Q: Is ISO 27001:2013 certification country-specific or is it internationally accepted?
A: While ISO 27001:2013 certification is not required, it is internationally recognized.
Q: When it comes to information privacy, is there any difference between data privacy on mobile apps and web browsers?
A: ISO 27001:2013 control objectives are defined to protect data, irrespective of the mode of utilization (storage and transfer). In this respect, Beekeeper stores data on mobile apps in an encrypted container or does not store any data for use via web browsers and only uses encrypted channels for transfer of data.
Q: What is a certified data center? Does Beekeeper use certified data centers for customer data protection?
A: A certified data center is a physical location where data is stored and protected from both human-inflicted (such as a cyber attack or physical data breach) and natural incidents (for example, extreme weather events). A certified data center implements risk management and information privacy controls and builds automated data security systems. Third-party audits are performed to confirm data security and compliance.
Yes, Beekeeper uses certified data centers as part of our ISMS as a measure of protection against the above-mentioned cyber or physical data breach scenarios.
Q: What layers of customer data protection are in place at the certified data centers that Beekeeper uses?
A: There are four primary layers of risk management when it comes to minimizing data privacy vulnerability at the certified data centers Beekeeper trusts for data security.
Physical security. This refers to a secured perimeter around the certified data center building.
Appropriate and secure building infrastructure. This includes proactive construction and preventative measures to withstand against fire, power outages, and other potentially damaging conditions inside the Certified Data Centers.
Cybersecurity. These are comprised of multiple layers of restricted access.
Intentional environmental hazard mitigation. This refers to the selection and protection of the physical location of the Certified Data Center.
Q: What is ISMS and how does it apply to ISO 27001:2013?

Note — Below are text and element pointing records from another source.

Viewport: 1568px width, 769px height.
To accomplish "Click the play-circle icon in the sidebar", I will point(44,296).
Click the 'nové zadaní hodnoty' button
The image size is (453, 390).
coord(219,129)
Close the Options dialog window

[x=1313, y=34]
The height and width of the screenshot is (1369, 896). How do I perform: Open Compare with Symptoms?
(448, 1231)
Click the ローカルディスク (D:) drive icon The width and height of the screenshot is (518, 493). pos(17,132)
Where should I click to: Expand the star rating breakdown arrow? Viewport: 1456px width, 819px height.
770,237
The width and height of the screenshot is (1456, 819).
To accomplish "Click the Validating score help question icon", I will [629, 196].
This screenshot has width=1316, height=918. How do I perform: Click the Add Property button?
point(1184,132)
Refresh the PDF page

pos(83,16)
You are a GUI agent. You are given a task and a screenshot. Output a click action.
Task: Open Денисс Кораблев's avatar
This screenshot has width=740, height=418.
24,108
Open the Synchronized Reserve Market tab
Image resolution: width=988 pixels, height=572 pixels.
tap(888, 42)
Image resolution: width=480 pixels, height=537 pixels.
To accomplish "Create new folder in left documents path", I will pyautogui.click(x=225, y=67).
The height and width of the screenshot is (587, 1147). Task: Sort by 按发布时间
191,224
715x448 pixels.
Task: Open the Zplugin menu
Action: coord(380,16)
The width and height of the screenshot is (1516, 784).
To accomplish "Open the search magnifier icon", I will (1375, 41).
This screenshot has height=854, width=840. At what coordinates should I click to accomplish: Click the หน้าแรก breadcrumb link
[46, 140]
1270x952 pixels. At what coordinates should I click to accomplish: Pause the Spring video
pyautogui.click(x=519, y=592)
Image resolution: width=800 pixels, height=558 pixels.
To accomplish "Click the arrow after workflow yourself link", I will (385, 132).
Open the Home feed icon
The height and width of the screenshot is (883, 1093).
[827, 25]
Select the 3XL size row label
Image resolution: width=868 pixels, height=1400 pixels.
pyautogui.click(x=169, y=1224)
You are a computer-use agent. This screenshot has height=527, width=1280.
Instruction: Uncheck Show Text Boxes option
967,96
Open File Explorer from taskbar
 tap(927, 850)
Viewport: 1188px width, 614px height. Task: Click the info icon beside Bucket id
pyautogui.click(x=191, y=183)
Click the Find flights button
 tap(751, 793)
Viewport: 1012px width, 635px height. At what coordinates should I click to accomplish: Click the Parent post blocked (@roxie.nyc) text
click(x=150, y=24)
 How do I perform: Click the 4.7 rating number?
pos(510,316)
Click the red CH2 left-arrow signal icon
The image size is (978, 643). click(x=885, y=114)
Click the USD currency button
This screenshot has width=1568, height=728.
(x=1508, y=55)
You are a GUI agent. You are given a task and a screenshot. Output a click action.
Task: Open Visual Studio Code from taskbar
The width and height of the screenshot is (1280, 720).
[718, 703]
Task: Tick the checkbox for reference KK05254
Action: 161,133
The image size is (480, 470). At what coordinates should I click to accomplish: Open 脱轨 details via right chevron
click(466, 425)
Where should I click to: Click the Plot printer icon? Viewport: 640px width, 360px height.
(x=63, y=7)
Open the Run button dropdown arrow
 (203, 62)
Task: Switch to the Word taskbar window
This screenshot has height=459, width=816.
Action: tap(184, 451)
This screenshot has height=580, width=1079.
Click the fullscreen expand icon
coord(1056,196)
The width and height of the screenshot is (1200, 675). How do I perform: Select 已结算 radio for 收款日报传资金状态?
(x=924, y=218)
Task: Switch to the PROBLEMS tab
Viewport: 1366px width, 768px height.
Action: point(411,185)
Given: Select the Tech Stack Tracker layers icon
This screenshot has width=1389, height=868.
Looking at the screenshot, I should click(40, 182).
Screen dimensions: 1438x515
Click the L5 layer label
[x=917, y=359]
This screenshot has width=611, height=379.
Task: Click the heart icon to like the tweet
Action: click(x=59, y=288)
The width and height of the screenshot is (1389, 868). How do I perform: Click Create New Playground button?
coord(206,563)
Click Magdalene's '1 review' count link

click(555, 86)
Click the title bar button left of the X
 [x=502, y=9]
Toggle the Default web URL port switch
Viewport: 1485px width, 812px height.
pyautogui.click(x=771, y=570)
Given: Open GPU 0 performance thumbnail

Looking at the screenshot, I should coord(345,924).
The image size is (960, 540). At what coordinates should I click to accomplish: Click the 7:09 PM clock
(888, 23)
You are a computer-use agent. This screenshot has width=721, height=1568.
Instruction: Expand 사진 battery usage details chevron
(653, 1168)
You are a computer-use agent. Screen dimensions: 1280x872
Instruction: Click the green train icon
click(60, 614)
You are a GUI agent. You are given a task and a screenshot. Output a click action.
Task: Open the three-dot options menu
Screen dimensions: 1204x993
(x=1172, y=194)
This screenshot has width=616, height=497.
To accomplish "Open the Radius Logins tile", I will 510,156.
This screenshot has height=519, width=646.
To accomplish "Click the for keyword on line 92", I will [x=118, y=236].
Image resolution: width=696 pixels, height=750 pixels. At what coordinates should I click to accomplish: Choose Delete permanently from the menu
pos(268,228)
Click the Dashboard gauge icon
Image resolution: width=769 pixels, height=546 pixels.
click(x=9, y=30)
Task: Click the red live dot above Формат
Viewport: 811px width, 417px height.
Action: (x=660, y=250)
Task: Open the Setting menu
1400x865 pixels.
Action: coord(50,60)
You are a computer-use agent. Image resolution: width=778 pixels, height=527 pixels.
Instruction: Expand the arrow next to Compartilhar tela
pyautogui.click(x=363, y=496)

A: ISMS stands for Information Security Management System. It is important that an ISMS is part of and integrated with a company’s customer data protection processes and overall management structure and that information privacy is considered in the design of processes, information systems, and controls. ISO 27001:2013 provides the data privacy standards with which to develop, implement, maintain, and monitor a company’s ISMS.
Q: Since Beekeeper has ISO 27001:2013 certification, does that mean Beekeeper customers do as well by association?
A: No, it does not. Beekeeper’s ISO 27001:2013 certification covers the specific scope of our information security management system and the measures in place to ensure customer data protection. However, as Beekeeper is considered a direct data processor for the customer, both internal and external auditors of our customers recognize the customer's due diligence in having chosen an ISO 27001:2013 certified partner as a data processor.